A normal thinking person would step back and and think about it for a moment, at least give them pause. While they may not think what they did was wrong, I don't thik one would say they did *nothing* wrong.

One of the things I believe about arguing politics, or telling reporters something like this post does (and discussions with quite a few other groups) is that they don't care. Riots, death, etc isn't a factor. It's like telling someone that drinking a lot of water will make you urinate - yea, so? Riots and death? We report what we feel is newsworthy. Notice that "newsworthy" does not include things like truth, unbiased, people aren't going to be killed, etc. It only has to do with ratings and getting it first. Though to be fair that wasn't a newsweek quote, but it is pretty accurate of what the general media cares about.

At 10:27 PM, May 17, 2005, Anonymous Anonymous said...

Wretchard, at Belmont Club, makes a point so good it's scary.

He says that in the old days, enterprises like manufacturers or mines dumped their waste on the public at large. The cost of dealing with the waste was shoved off to society in general. Later, it became legally required for such enterprises to clean up their own messes.

Currently, the media don't follow this model. The costs of their excesses are dumped on the public, and they face no costs at all.
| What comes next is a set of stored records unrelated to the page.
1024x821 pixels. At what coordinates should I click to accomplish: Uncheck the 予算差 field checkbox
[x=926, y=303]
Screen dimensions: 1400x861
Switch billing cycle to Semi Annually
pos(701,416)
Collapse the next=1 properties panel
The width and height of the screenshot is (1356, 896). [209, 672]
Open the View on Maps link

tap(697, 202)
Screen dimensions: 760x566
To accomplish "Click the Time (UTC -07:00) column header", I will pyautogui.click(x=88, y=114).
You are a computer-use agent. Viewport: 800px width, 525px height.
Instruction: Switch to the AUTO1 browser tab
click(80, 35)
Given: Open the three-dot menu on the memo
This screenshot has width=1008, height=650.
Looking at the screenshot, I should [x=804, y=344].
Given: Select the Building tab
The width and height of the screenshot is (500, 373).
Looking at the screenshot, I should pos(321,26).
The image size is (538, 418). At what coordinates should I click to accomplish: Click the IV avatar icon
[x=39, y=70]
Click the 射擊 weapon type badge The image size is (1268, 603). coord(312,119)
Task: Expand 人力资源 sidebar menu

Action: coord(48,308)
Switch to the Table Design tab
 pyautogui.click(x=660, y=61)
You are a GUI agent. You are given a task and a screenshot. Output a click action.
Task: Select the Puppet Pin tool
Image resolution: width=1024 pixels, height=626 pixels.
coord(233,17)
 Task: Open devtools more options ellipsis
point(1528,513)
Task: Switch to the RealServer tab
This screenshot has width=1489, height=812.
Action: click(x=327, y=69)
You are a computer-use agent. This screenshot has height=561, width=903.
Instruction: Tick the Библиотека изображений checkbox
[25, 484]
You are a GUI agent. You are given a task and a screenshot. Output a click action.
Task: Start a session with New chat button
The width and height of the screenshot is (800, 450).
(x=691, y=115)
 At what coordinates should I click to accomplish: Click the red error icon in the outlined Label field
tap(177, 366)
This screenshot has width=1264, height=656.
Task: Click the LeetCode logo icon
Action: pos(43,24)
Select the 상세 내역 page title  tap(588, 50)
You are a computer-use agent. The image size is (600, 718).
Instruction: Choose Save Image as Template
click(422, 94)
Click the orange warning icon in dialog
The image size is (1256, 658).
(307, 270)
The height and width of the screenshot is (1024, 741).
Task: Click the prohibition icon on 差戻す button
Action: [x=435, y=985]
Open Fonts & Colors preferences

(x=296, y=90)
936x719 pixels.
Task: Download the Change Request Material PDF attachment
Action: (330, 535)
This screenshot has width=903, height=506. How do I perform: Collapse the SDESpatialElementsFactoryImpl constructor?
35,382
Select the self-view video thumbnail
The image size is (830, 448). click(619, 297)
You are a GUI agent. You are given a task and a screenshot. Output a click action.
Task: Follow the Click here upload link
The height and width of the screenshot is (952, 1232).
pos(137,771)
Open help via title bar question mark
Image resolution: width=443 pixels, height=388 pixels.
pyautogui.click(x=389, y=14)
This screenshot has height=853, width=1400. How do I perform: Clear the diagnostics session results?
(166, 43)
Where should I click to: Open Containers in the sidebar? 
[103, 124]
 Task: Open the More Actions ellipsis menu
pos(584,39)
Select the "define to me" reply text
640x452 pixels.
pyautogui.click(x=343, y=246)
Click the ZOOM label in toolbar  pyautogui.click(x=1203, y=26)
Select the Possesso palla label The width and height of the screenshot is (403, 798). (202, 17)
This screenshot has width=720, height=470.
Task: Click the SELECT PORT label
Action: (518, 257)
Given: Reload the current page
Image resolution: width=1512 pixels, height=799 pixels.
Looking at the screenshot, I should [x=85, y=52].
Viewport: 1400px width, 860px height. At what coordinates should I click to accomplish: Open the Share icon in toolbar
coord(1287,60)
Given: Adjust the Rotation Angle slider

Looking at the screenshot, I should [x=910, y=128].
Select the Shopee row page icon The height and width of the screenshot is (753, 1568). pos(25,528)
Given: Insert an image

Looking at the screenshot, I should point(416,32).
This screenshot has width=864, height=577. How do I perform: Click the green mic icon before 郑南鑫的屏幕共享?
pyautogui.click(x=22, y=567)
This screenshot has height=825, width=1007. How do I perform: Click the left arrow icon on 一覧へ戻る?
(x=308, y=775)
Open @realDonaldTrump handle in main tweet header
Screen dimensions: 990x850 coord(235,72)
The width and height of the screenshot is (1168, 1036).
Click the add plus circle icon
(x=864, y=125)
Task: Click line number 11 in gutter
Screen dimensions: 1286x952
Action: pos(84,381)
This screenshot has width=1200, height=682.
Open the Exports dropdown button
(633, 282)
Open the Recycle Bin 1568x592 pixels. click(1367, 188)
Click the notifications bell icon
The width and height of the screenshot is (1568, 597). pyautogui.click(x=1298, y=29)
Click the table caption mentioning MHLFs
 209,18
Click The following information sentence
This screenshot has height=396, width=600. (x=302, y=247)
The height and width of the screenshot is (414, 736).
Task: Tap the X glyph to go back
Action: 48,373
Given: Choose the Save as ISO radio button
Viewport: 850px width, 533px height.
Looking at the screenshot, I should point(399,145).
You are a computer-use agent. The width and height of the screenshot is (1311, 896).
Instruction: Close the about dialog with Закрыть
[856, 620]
Wretchard askes what might happen if the press is treated as an industrial polluter, required to pay, so the rest of us don't have to, for their excesses.

At 3:25 PM, May 18, 2005, Anonymous Anonymous said...

Neo-neocon said, "...I don't think it was done purposely and knowingly. I think it was done selfishly, stupidly, and with reckless disregard for the consequences. That there was malice towards Bush, his administration, and the military is probably also true. But I don't think Newsweek foresaw the scope of the response in Afghanistan itself."
Your comment is correct, but also very telling in a PC perspective. In other words, hurt Bush, hurt the US military, but if they had known it would hurt civilians would they still have gone with the story? If not, then they are revealed yet again.
This, as in all your essays, are great posts. I have given it to my kids and wife to read. They love it, too. (I was a willing VN vet.)